Also known as Kissinger's first act of treachery.

Now, see, I always figured that occurred about age five.

When I want to put something in it's proper order on the "wrongness" scale, I say "It's as wrong as that time Kissinger won a Peace Prize."

Posted by: Blue Girl, Red State (aka G.C.) on August 23, 2007 at 11:52 PM | PERMALINK
Well, perhaps so, if what we are chasing is a single bunch of criminals, rather than a movement.

From the point of view of radical anti-Western Islamic fundamentalism as a diffuse social movement apart from any single organization, initiating and continuing the Iraq War is about the worst strategic error the US could conceivably have made (and continue to make), since it essentially validates the propaganda of the leading organizations in that movement (like al-Qaeda), while providing continuing sources of new resentment and outright hatred of the West and the US in particular in the Arab and Muslim world.

By now, it's rather clear we have more to worry about in that regard than just Osama and his boys. And it isn't going to go away if we simply cede Iraq to the bad guys.

The people of Iraq are not "the bad guys". As long as the US is attempting to impose its will in Iraq, they aren't in control. The "bad guys" in Iraq are gaining power the longer the US is there.

Much as we'd all like to return to a pre-9-11 stance, that's pretty much shot by now, as well.

How about a pre-stupid stance?

Posted by: cmdicely on August 24, 2007 at 2:46 AM | PERMALINK

"Medical corps here - we save 'em all, if possible, regardless."
_____________________

Understood, BG, and concur. Anybody wounded and captured must be protected and treated, even at risk to ourselves. It's a rule we live by.

It's just more than slightly ironic to be chastised for using such a mild term for the enemy in a forum where our own leaders are referred to in far nastier terms, but I understand your personal point.

Posted by: trashhauler on August 24, 2007 at 8:45 AM | PERMALINK

"How about a pre-stupid stance?"
________________________

Sure, that's always preferred.

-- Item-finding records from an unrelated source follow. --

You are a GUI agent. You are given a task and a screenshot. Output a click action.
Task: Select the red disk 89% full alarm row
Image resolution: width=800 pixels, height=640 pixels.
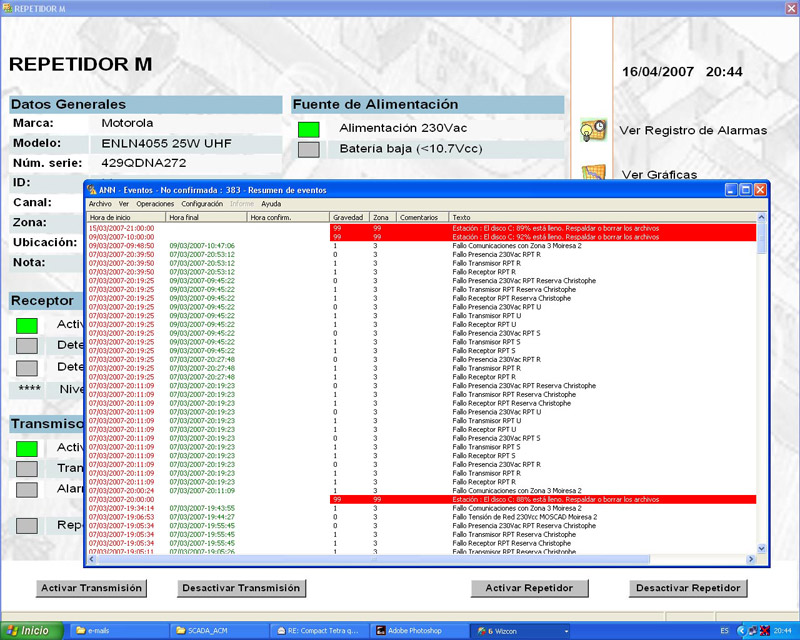[420, 228]
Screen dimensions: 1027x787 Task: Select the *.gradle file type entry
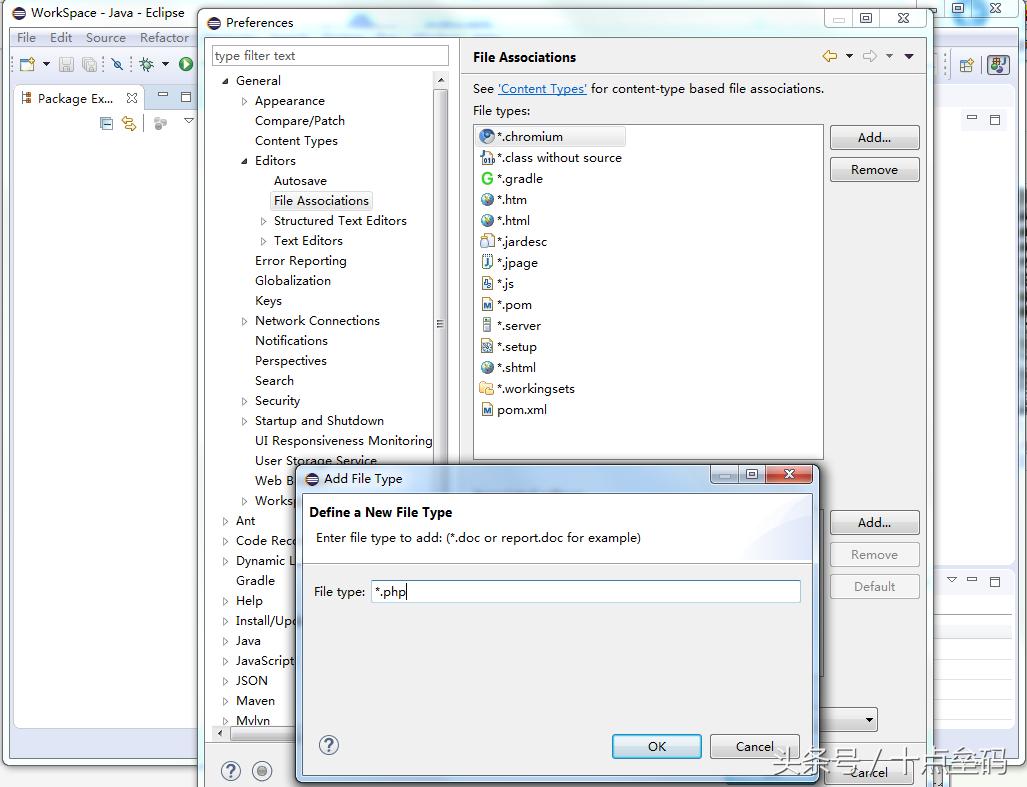pyautogui.click(x=520, y=179)
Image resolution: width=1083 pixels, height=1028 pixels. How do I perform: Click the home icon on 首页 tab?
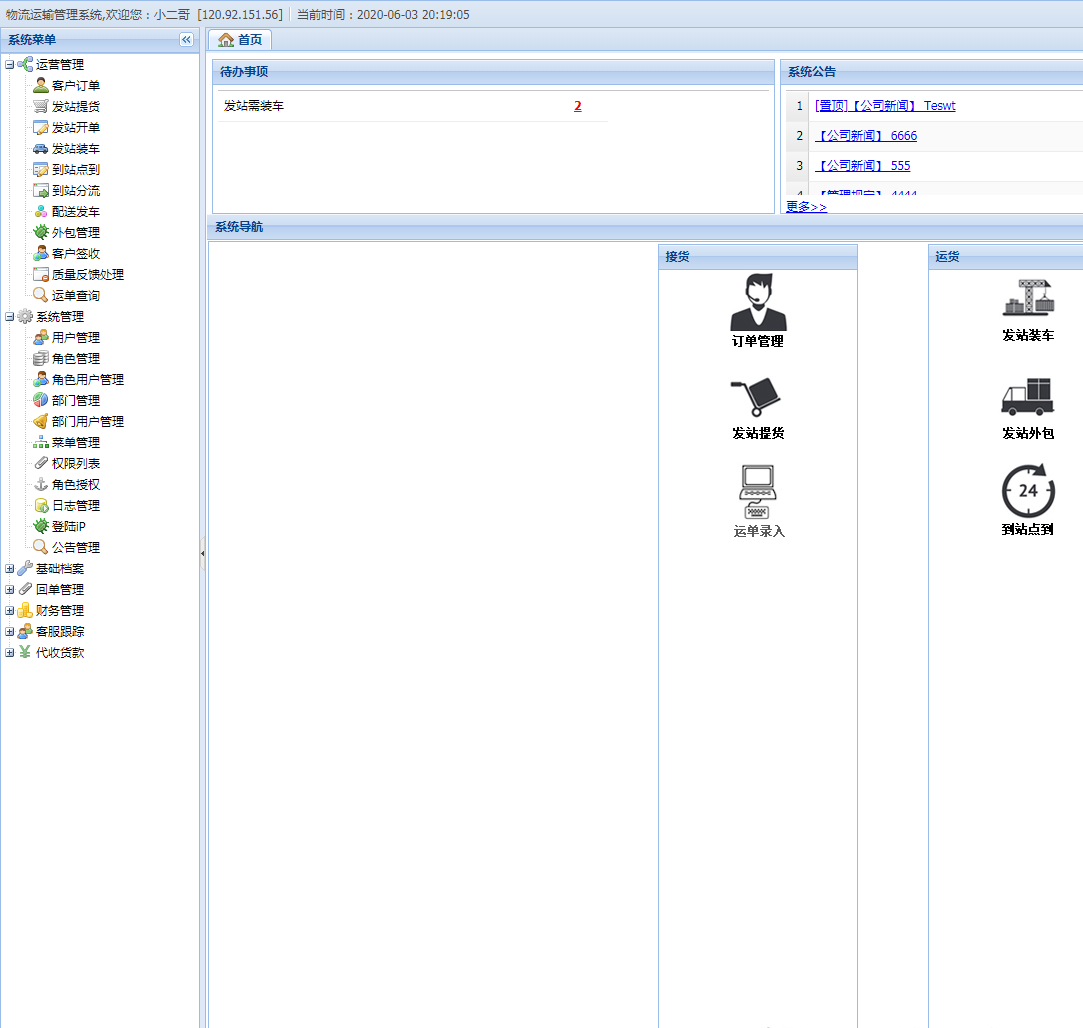click(226, 40)
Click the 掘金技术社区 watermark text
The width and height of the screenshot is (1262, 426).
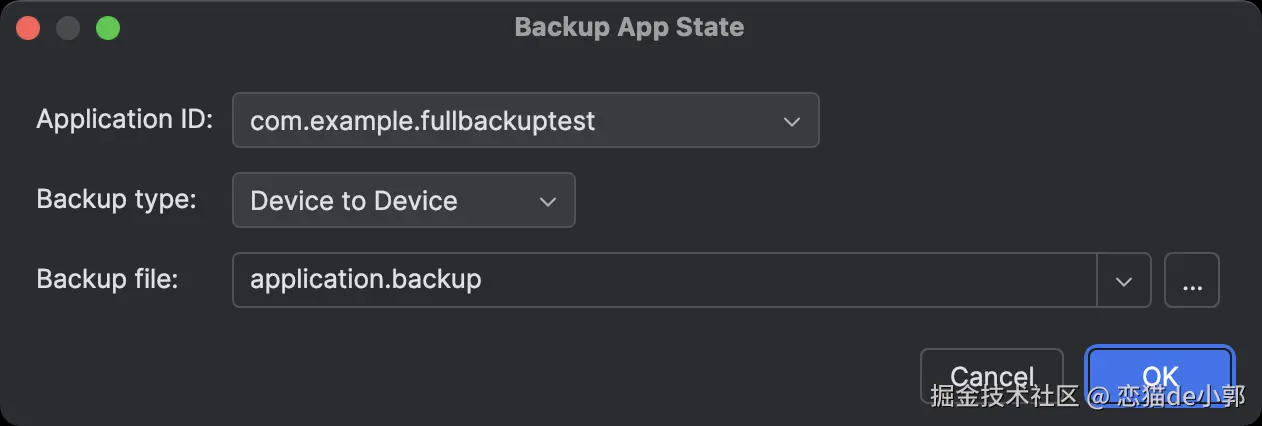1004,396
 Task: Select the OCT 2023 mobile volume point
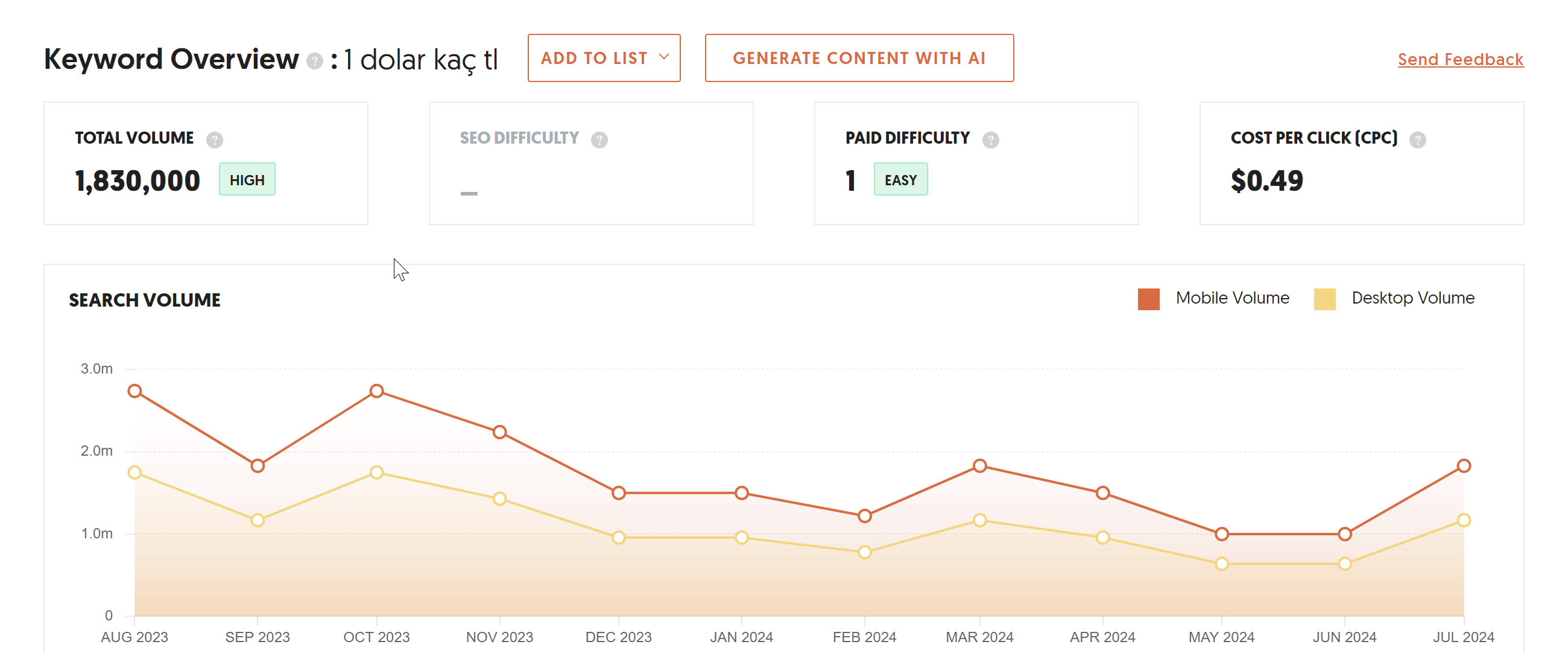pyautogui.click(x=377, y=391)
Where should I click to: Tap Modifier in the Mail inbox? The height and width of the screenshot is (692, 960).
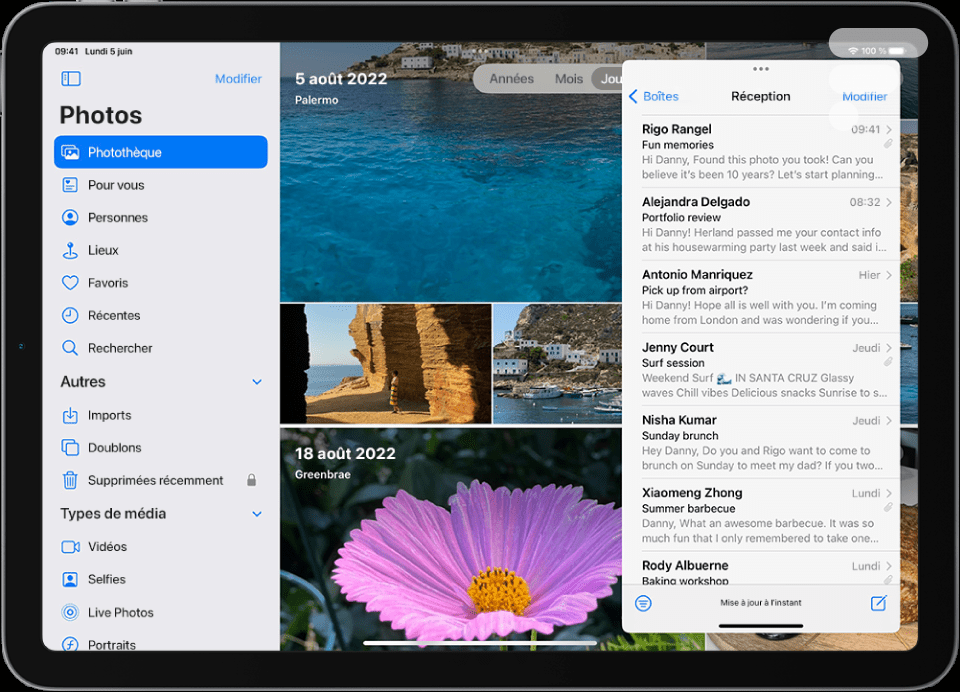864,97
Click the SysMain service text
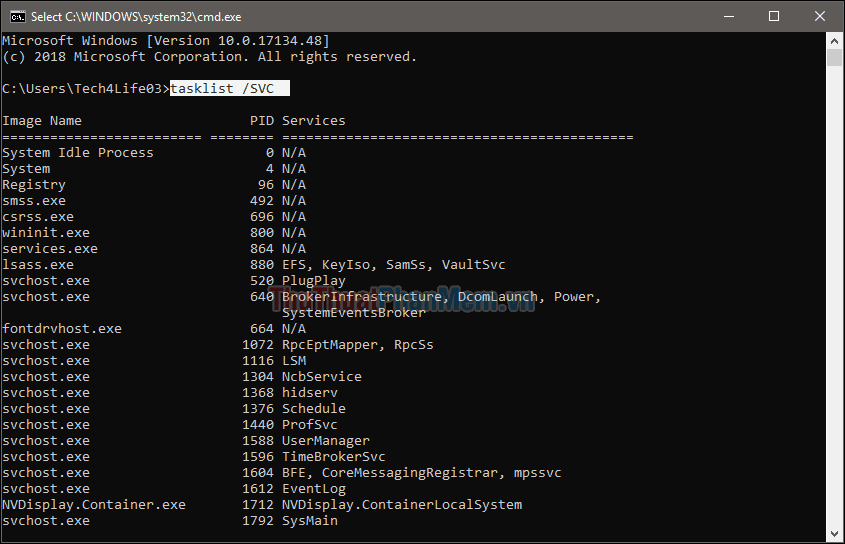This screenshot has height=544, width=845. click(x=309, y=521)
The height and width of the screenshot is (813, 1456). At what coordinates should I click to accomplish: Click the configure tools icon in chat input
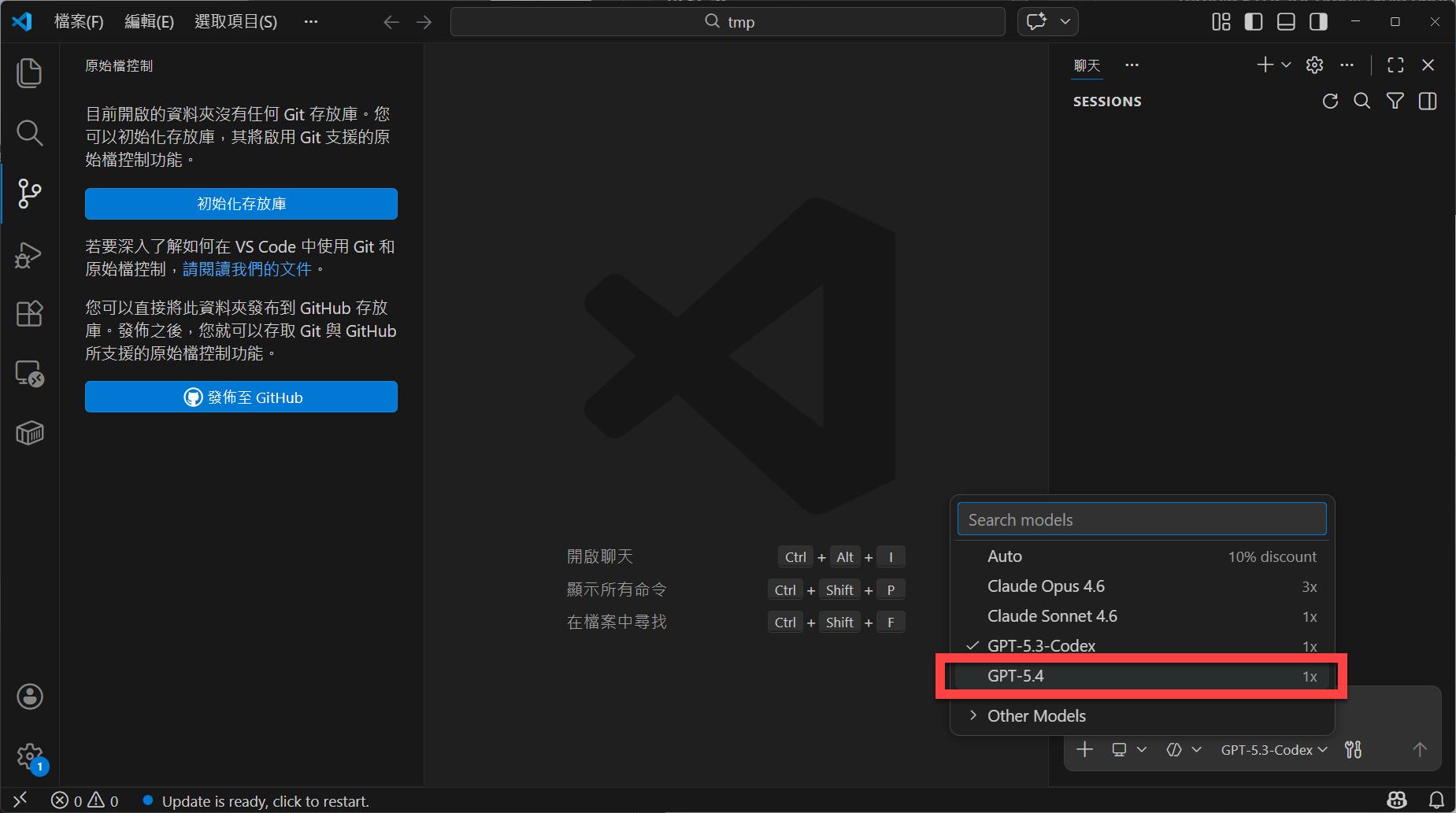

At the least, I pray that we can find the least stupid way forward.

Posted by: trashhauler on August 24, 2007 at 8:59 AM | PERMALINK

Irony alert: Bush supporter Trashy claims to "pray that we can find the least stupid way forward."

Posted by: Gregory on August 24, 2007 at 9:36 AM | PERMALINK
I doubt North Vietnam's war aims included a million dead and multi-generational poverty.

No, those were just the costs they were willing to pay to acheive those war aims, which demonstrates how much more important it was to them than to us.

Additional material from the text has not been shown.